The Ukrainian Cultural Centre just learned of an 85-year-old Ukrainian woman who landed in Victoria a month ago with nothing but the clothes on her back.
Not on anyone’s radar screen, the traumatized woman has been living with her 20-year-old granddaughter, who didn’t know where to turn for help.
“We only found out about this the day before yesterday,” the centre’s president, Devon Goldie, said Friday.
“She arrived and no one knew she was here.”
The centre outfitted the woman with new clothes Thursday, and set her up with a counsellor.
Goldie tells this story as an illustration of the gaps in the system, gaps that the cultural centre — which, remember, is a community organization, not a refugee agency — is scrambling to fill.
“The federal government, the support they provide is horrifically inadequate,” she said.
This isn’t the picture that was painted when sa国际传媒 declared it would provide safe haven to Ukrainians fleeing the Russian invasion. The assumption was supports would be in place.
The assumptions were wrong, says Goldie, who is also the president of the Victoria branch of the Ukrainian Canadian Congress.
Better get this fixed before the real influx arrives. She estimates 200 to 300 Ukrainians have arrived on Vancouver Island so far, though it’s hard to nail down firm numbers. The cultural centre has about 120 applications from Ukrainian families looking for hosts here. Maybe 25 have arrived in Victoria through that process to date. That’s in addition to the roughly 100 arrivals who found safe haven with relations.
“There’s not a lot of oversight,” Goldie said. She hears of Ukrainians arriving expecting to meet benefactors they had met online, only to be abandoned. A mother with three kids ended up wandering the streets of Vancouver because the people who had promised to meet them simply didn’t show up.
Ukrainians are arriving under an expedited emergency-travel authorization, not as official refugees. They receive some, but not all, of the supports refugees get. Victoria’s Inter-Cultural Association has federal and provincial funding to provide the Ukrainians its full suite of refugee programs — access to settlement workers, employment services, youth and family services — but that still leaves plenty of other hurdles, including housing, food and child care. There has been a lag between the announcement and the delivery of Ottawa’s promises of six weeks of $500-a-week income supports and of charter flights that would free the Ukrainians of the need to pay for air fare to sa国际传媒.
The province is doing a good job stepping up to fill the gaps, Goldie says, but that still leaves holes to be filled by the cultural centre.
It’s there that good intentions crash into unexpected hurdles.
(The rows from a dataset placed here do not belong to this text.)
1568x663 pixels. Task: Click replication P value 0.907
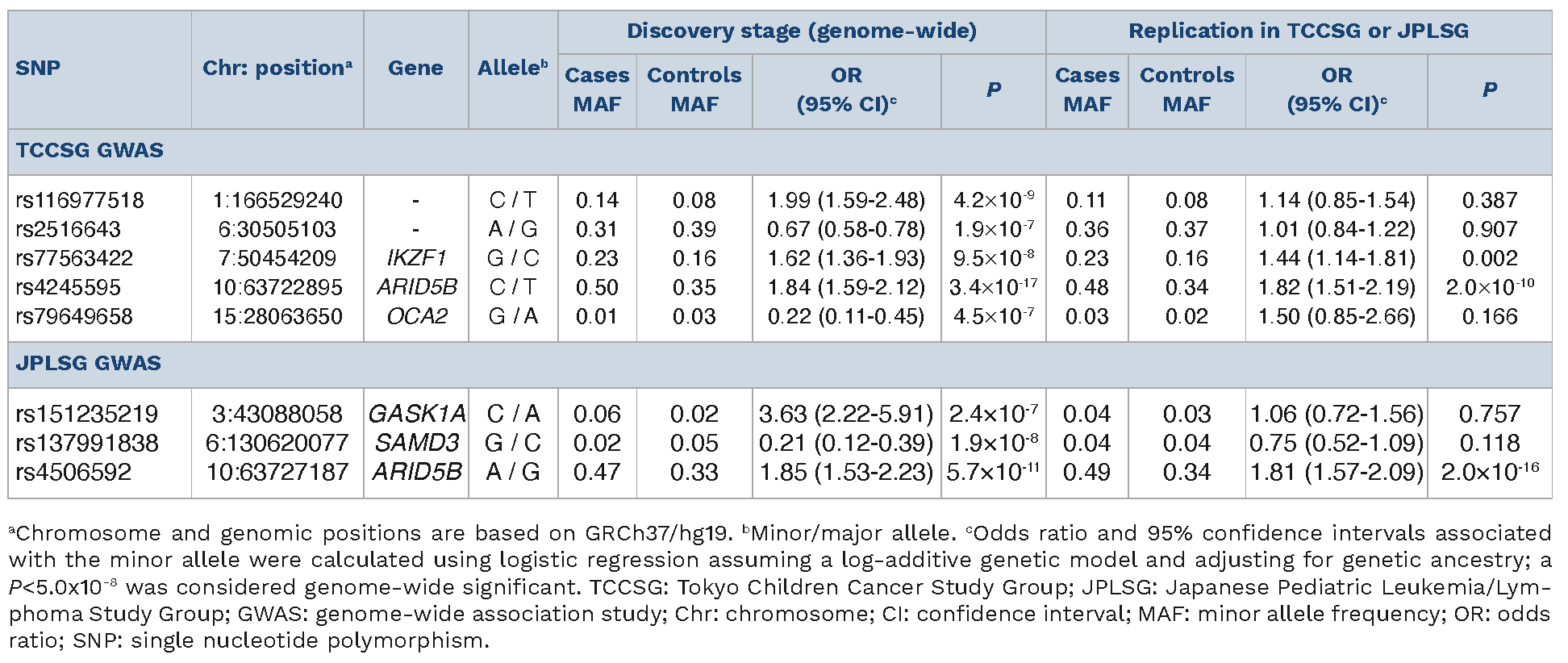click(x=1489, y=229)
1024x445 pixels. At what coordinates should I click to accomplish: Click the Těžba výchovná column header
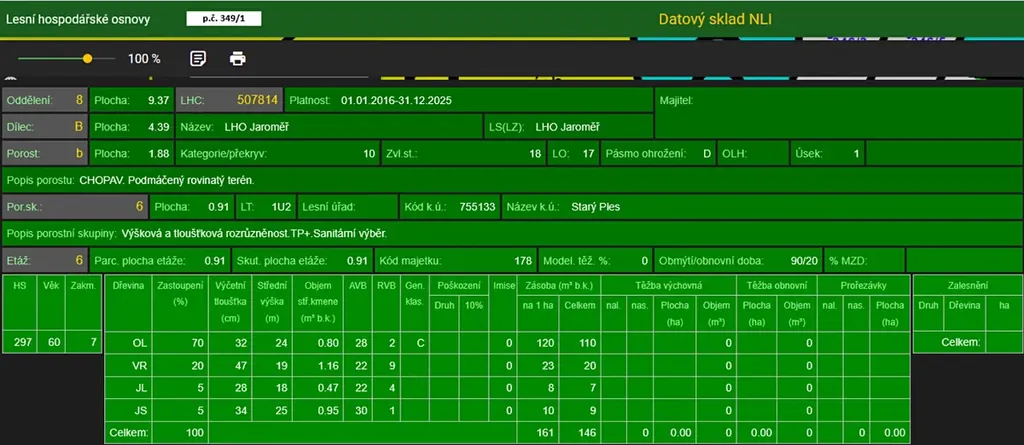pyautogui.click(x=667, y=285)
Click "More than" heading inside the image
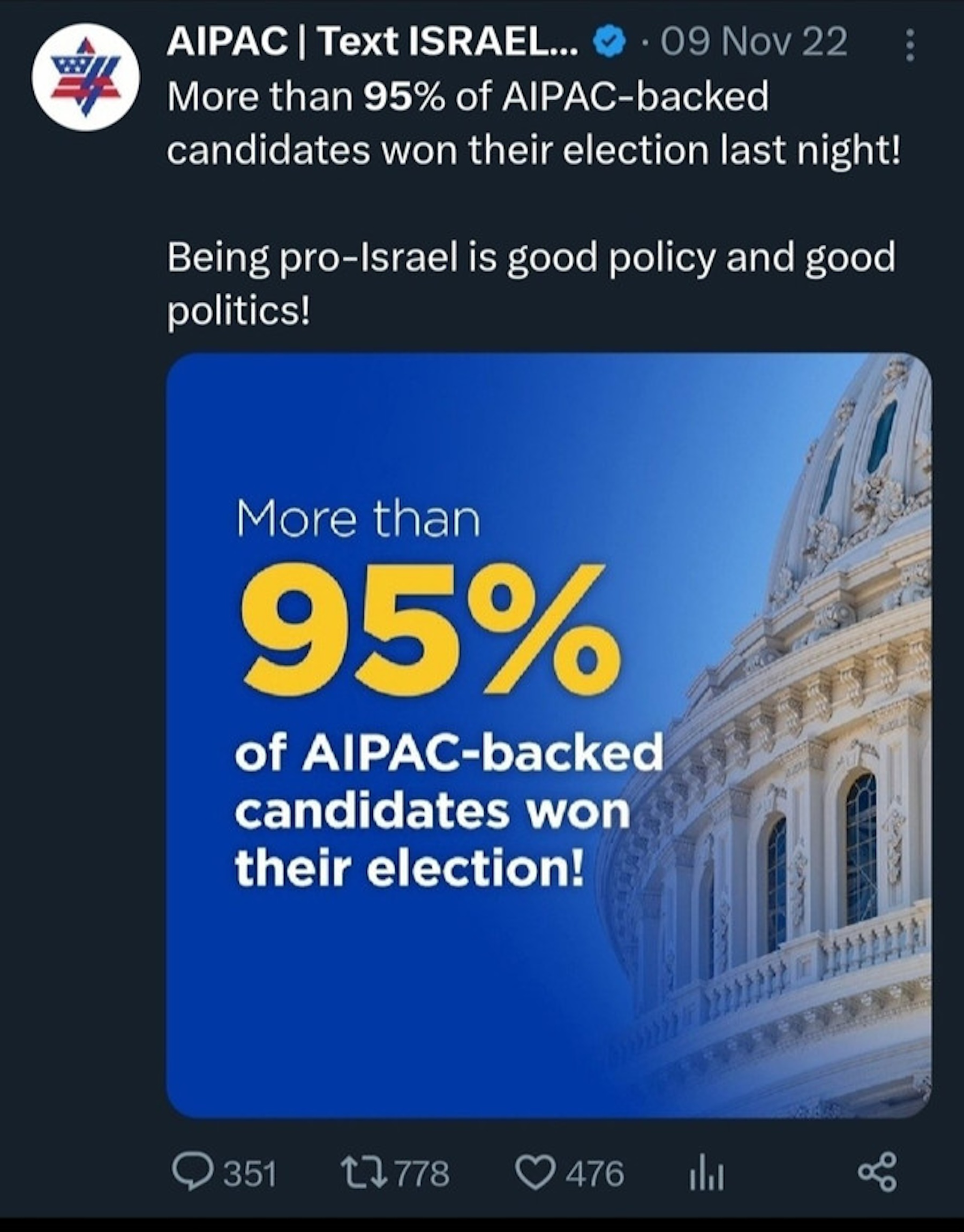This screenshot has width=964, height=1232. pos(358,519)
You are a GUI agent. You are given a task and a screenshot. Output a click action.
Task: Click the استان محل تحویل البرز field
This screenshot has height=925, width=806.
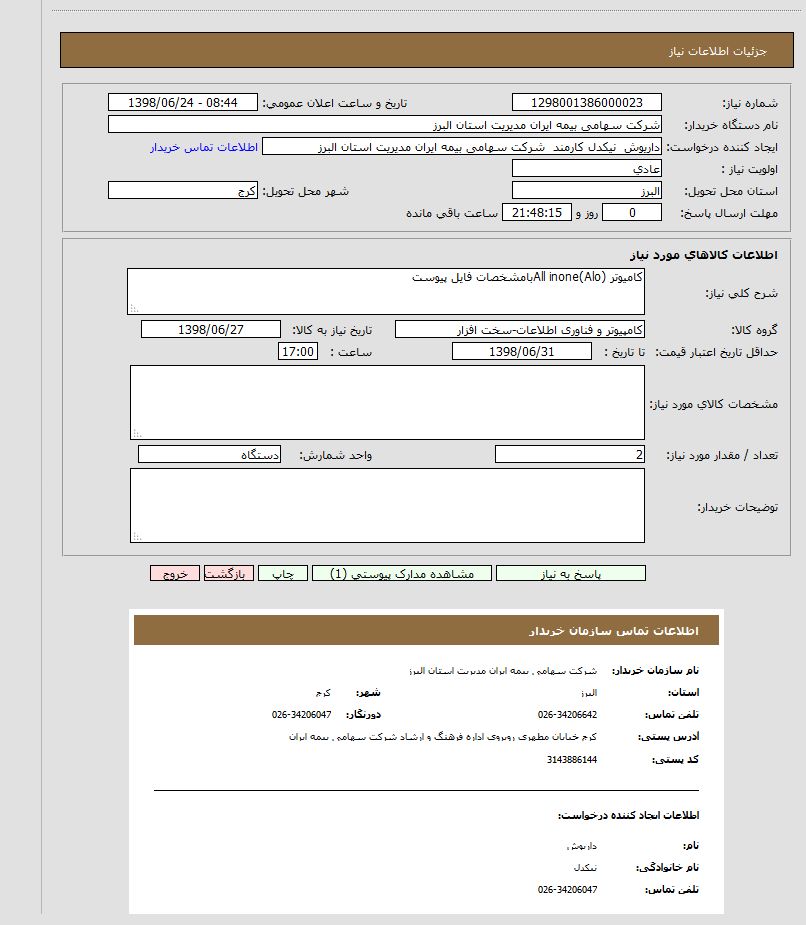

An example: sa国际传媒 requires the newcomers to get a medical exam within 90 days of their arrival. sa国际传媒 is providing them with Medical Services Plan coverage, but MSP doesn’t cover the $400 cost of an exam — even if the arrivals can find a doctor to perform one. “We had people in tears, asking: ‘Will I be deported if I can’t get the test done within 90 days?’ ” Goldie says.
That’s just one scenario, says the cultural centre’s office manager, Victoria Grando. “There are so many underwater rocks that we were not expecting,” she says. “It’s overwhelming.”
This week, the organization hosted a pop-up event at which various agencies — Services sa国际传媒, ICBC, the United Way, Island Health and others — offered advice and aid to newcomers.
Still, there’s so much the Ukrainians need. They arrive shattered by war, their lives turned upside down, their families torn apart. With Ukraine requiring men aged 18 to 60 to stay home to fight, most arrivals are mothers with children, which presents its own challenges. “How do you go to work when you’re a 23-year-old mom with two toddlers?” Goldie asks. And even if you can find a day-care, how do you pay for it?
Same goes for housing. Many of the first arrivals were taken in by relatives who were already in Victoria. Bunking with family in a suddenly overcrowded house isn’t a permanent solution, though, so the newcomers end up competing for accommodation with other arrivals from Ukraine, ones with no connections here, in one of the tightest housing markets in sa国际传媒.
How do you deal with that when even the basics of life — the language, the produce in the grocery store, the self-checkout counters — are foreign?
Faced with all this are the likes of Goldie and Grando, fielding challenges far beyond their job descriptions.
“It’s a community centre,” Grando says. “We’ve never been faced with refugees.”
But if they don’t step in, who will? “It’s so upsetting hearing these terrible stories about people falling between the cracks,” Goldie says.